The Moken in Modern Times
The Moken community of Bon Yai Bay on South Surin Island is perhaps the last settlement living in semi-traditional ways. In 1981, the islands were established as Mu Koh Surin National Park, bringing profound changes to the Moken way of life. Restrictions were placed on their ability to hunt and gather from the reefs, beaches and the forest of their newly “protected” area, and movement between Thai and Burmese waters became increasingly dangerous.
The tribe survived the tsunami of 2004 unscathed, garnering much attention from the outside world, and a sharp rise in the number of uninformed tourists visiting the Moken village. At the same time, authorities resettled the islands’ two villages into one combined settlement of 60 houses.
This imposition disrupted traditional relationships and concentrated the effects of tourism.

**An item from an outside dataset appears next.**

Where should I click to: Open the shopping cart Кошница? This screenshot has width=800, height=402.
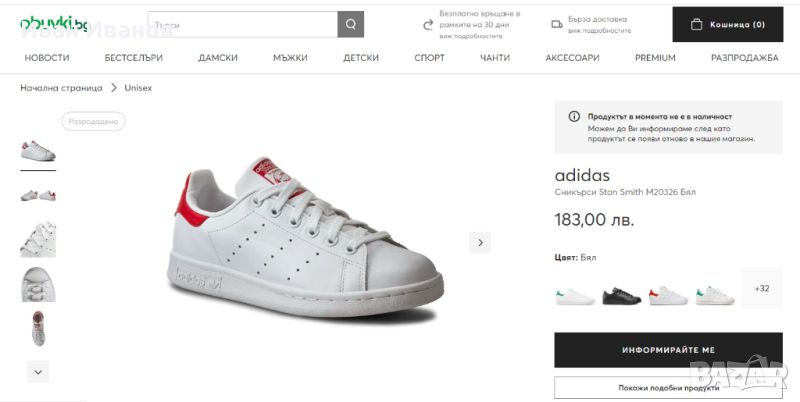click(x=727, y=25)

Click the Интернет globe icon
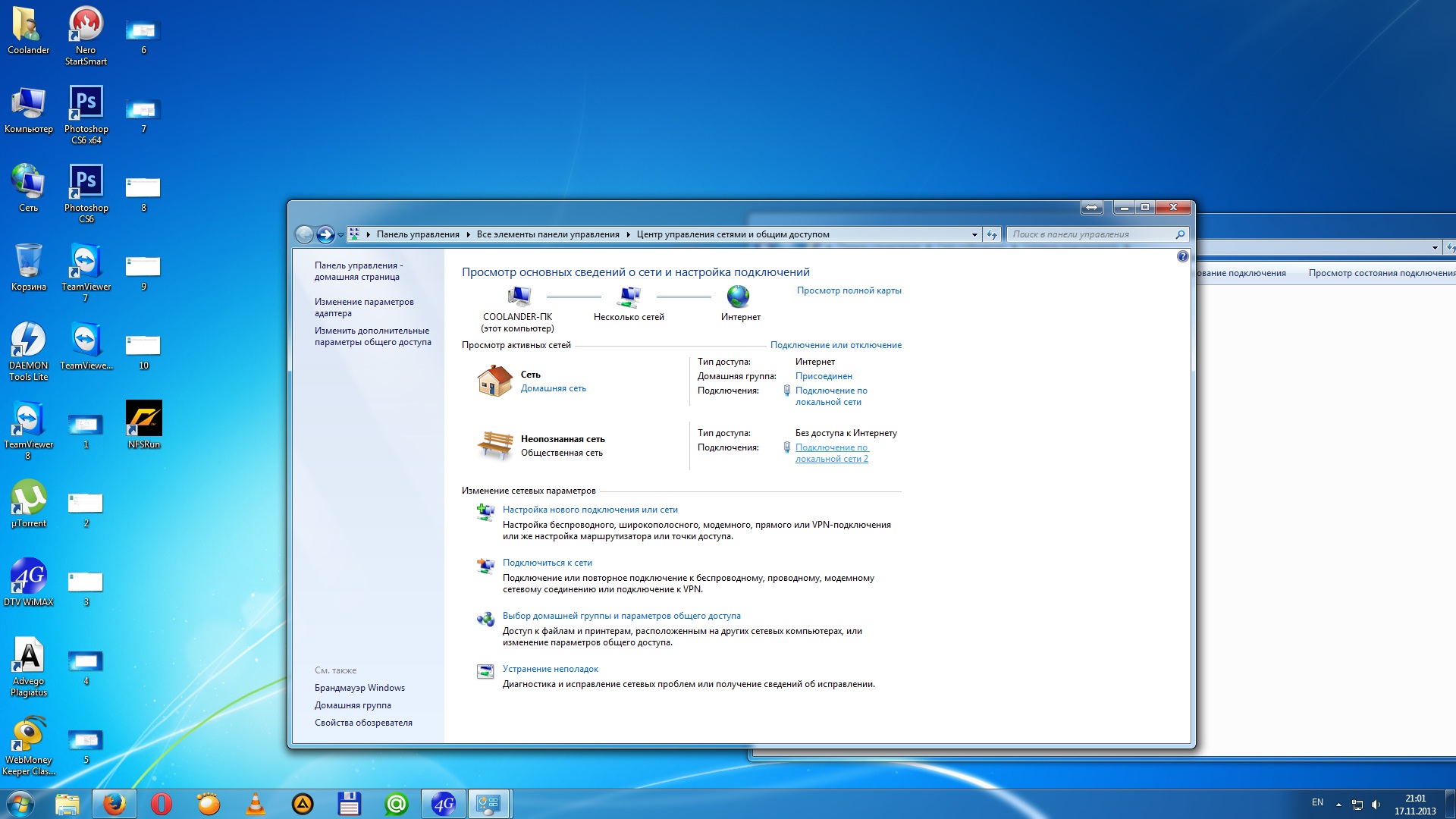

Recognizing the challenges and benefits of interacting with visitors, the village has formed a Moken Tourism Team. With this they aim to change the dynamic of visiting the Moken village from the uninvited onlooker to the respectful guest.
Under current regulations, the Moken no longer have the right to live their traditional hunter-gather lifestyle, as concerns were raised that these would disturb the ecological balance of the island
These restrictions pose a threat to their social fabric and the continuation of their culture which may be perceived as at odds with conservation and tourism development. Previously, tourism on the island has had little or no ongoing benefit to the Moken.
Despite the perceived threat of their traditional subsistence methods of hunting, the Moken are an integral part of Surin and any development or conservation efforts must take into account their autonomy and indigenous rights.
Community based tourism on Koh Surin
Visiting the Moken village is an excellent way to learn about the complex issues surrounding the National Park, conservation, and the Moken community. The Moken Tourism Team was created to facilitate better interaction with visitors and establish guidelines for responsible visitors and tour operators. They have also contributed to a visitor information on the Moken Way of Life.